今回の研修の中心に据えたのは、「アセスメントを基盤に支援を組み立てること」です。 支援の根拠をどこに置くのか、どの情報をもとに環境を整え、課題を作り、行動を理解するのか――そのすべての出発点がアセスメントです。

アセスメントには二つの柱があります。

  • TTAPに代表されるフォーマルアセスメント

  • 日常の行動観察や生活情報を含むインフォーマルアセスメント

フォーマルアセスメントは客観的な枠組みを提供し、インフォーマルアセスメントは具体的な支援を考える際に欠かせない“生活の文脈”を与えてくれます。今回の研修では、この両者を丁寧に扱い、特に1日目に実施したアセスメント情報を、3日間のすべての議論の共通基盤として使うことを大切にしました。

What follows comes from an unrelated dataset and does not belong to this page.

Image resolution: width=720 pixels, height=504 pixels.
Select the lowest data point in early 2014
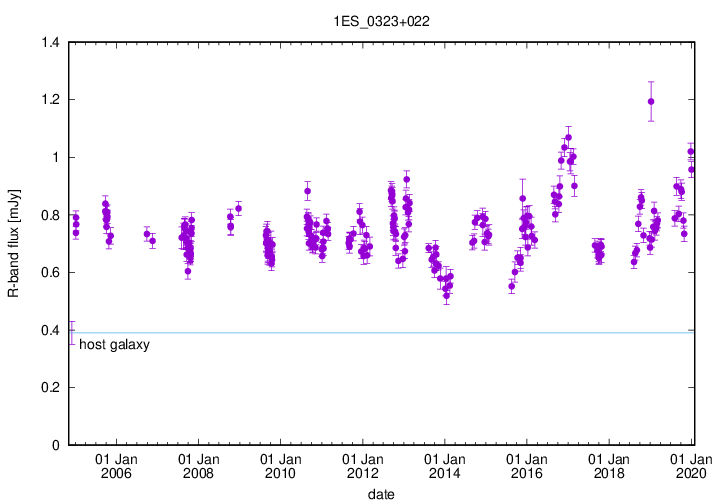(446, 296)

協力者として参加してくださったAさんとBさんには、それぞれに担当トレーナーとして吉永さん町田さんがつき、丁寧に寄り添いながら支援してくださいました。 特に町田さんは、かつてそれいゆで研修を受け、現在は青森県の発達障害者支援センターの所長として地域の重責を担っておられる方です。今回、再び佐賀の地に戻り、トレーナーとして協力してくださったことは、私にとっても懐かしい出来事でした。

1日目:TTAPの理解と実施

初日は、TTAPの講義から始まりました。検査具を実際に触りながら、目的や構造、評価の視点を確認していきます。TTAPは「触ってみないと分からない」検査であり、参加者の皆さんが真剣に道具を手に取り、互いに質問し合いながら理解を深めていく姿が印象的でした。

午後は協力者を迎えて、いよいよ直接観察の実施です。 Aさん・Bさんの自然な行動や反応から、参加者は多くの気づきを得ていました。

  • どの刺激なら理解しやすいのか

  • 注意の向きやすさ、散漫さ

  • どのような視覚的手がかりが有効か

  • 作業の流れをどこまで保持できるか

こうした“生きた情報”は、机上の学習では得られません。

TTAPの実施にはトレーナーの町田さん、サブトレーナーの五所さんが入り、検査の進行や記録、協力者への声かけなど、細やかなサポートをしてくださいました。サブトレーナーの存在があったからこそ、参加者は安心して観察に集中でき、学びの質が大きく高まりました。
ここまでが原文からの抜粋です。